Stored items
-- Opening Marker --

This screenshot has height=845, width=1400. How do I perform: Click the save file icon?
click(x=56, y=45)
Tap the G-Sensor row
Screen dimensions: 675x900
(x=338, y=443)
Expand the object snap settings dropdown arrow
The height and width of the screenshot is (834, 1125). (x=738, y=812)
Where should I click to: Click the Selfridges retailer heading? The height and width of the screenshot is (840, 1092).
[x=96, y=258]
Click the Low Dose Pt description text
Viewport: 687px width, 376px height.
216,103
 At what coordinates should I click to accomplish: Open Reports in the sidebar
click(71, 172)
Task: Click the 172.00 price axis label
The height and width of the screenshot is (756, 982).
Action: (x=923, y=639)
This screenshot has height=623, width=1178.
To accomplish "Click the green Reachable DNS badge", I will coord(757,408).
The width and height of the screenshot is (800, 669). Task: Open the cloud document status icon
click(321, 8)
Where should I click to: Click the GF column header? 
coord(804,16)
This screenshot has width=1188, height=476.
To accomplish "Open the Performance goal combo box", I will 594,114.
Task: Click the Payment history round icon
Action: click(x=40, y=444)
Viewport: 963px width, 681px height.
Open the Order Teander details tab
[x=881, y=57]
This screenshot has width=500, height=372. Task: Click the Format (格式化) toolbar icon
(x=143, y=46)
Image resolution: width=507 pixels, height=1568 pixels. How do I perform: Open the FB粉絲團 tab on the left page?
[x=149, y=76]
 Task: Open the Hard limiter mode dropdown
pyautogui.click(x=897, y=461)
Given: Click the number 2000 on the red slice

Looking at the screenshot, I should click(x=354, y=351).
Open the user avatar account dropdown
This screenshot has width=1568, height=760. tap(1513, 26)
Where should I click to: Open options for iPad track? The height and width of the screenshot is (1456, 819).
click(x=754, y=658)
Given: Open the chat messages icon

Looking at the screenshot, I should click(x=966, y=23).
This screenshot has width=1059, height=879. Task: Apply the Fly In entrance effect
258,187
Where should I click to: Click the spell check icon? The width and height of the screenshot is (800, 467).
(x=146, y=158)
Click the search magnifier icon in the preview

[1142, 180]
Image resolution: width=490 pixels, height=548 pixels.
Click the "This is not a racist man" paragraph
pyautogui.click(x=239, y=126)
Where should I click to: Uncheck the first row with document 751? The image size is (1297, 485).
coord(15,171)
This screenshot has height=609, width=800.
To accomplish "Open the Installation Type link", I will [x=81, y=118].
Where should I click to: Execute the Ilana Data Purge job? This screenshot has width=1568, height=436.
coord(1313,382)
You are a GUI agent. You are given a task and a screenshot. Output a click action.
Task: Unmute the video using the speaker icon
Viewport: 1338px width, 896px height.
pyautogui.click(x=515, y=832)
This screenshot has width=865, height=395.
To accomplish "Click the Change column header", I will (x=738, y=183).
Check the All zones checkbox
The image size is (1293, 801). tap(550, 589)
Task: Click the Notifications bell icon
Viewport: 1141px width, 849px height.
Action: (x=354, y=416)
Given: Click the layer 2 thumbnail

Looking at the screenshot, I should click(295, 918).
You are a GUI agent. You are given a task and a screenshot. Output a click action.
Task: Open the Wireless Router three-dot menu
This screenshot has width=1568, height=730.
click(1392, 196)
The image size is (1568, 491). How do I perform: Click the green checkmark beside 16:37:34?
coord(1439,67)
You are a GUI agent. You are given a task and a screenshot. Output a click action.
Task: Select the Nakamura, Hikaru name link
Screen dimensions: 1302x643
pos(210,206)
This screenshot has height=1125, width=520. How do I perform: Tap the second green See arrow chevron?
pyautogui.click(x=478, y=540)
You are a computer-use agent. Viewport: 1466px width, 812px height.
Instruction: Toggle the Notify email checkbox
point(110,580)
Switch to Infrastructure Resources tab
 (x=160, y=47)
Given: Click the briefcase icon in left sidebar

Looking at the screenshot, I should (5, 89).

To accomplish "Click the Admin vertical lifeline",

-- Closing Marker --

▶ _EXERCISE PROMPT_: The total, and only the total: count the lines above that contain "link".

▶ _ANSWER SECTION_: 2